### Tugas Singkat A
Dalam artikel tentang mafia anggaran di DPR, apa bentuk serangan balik Badan Anggaran DPR setelah pimpinannya diperiksa KPK?
### Tugas Singkat B
Lanjutkan artikel tentang mafia anggaran di DPR, mulai sesudah kalimat terakhirnya.

### Teks Dokumen
Baca berita tanpa iklan. Gabung Kompas.com+

"Serang(-an) Balik Mafia Anggaran"

Kompas.com - 28/09/2011, 02:09 WIB

Reza Syawawi

Badan Anggaran DPR melakukan serangan balik pascapemeriksaan oleh Komisi Pemberantasan Korupsi terhadap pimpinan Badan Anggaran terkait dengan kasus korupsi yang diduga melibatkan anggota DPR (20/9).

Padahal, secara substansi, pemeriksaan yang dilakukan KPK hanya untuk mengonfirmasi proses penganggaran yang dilakukan oleh alat kelengkapan DPR tersebut.

Serangan balik itu berupa penolakan melanjutkan proses pembahasan anggaran tahun 2012. Hal tersebut secara jelas tertuang dalam surat bernomor 118/BA/DPR RI/IX/2011 bertanggal 21 September 2011 yang ditujukan ke pimpinan DPR.

Sikap ini bisa dianggap sebagai bentuk resistensi DPR secara kelembagaan terhadap proses penegakan hukum yang sedang dilakukan KPK. Indikasi ini kian menguatkan keberadaan mafia anggaran di tubuh lembaga yang ”katanya” representasi rakyat.

Jika diselisik ke belakang, praktik mafia anggaran di DPR mulai terkuak pascapengakuan Wa Ode Nurhayati, yang juga anggota Badan Anggaran DPR. Dalam keterangannya disebutkan, akar masalah dari praktik mafia anggaran adalah adanya keterlibatan unsur pimpinan dalam tubuh DPR, baik pimpinan DPR sendiri maupun pimpinan alat kelengkapan DPR, terutama Badan Anggaran.

Maka, sangat wajar ketika KPK memeriksa beberapa unsur pimpinan Badan Anggaran yang terkait dengan kewenangannya. Secara hukum, hal itu tidak keliru karena setiap orang memiliki kewajiban yang sama di hadapan hukum, termasuk anggota DPR.

Terkuaknya keterlibatan pimpinan DPR dalam praktik mafia anggaran menuai ”serangan balik” dari pihak yang merasa ”disentil” dengan melaporkan Wa Ode Nurhayati ke Badan Kehormatan DPR. Bahkan, beberapa waktu lalu muncul selentingan isu yang menyebutkan bahwa yang bersangkutan memiliki transaksi mencurigakan.

### Blok Data
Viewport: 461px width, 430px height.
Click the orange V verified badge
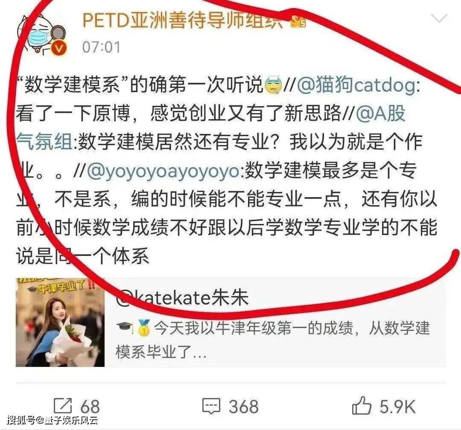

### Hasil A
Badan Anggaran DPR menolak melanjutkan proses pembahasan anggaran tahun 2012.

### Hasil B
Di sisi lain perlu juga dicermati, putusan Pengadilan Tindak Pidana Korupsi bertanggal 21 September 2011 atas nama Mindo Rosalina Manulang, terdakwa kasus suap pembangunan wisma atlet SEA Games, menyebutkan bahwa aliran dana tidak hanya mengalir ke tersangka lain, yakni Nazaruddin, tetapi juga mengalir ke sejumlah anggota DPR dan pejabat di daerah.

Putusan pengadilan ini seyogianya ditelusuri untuk mengungkap keterlibatan aktor lain yang menikmati dana haram tersebut. Pembelajarannya dapat dilihat dari kasus cek perjalanan dalam pemilihan Deputi Gubernur Senior BI yang menjerat hampir semua anggota DPR yang ikut menikmati aliran dana. Intinya, memanfaatkan satu ”tikus” sekecil apa pun untuk menangkap ”tikus” lain.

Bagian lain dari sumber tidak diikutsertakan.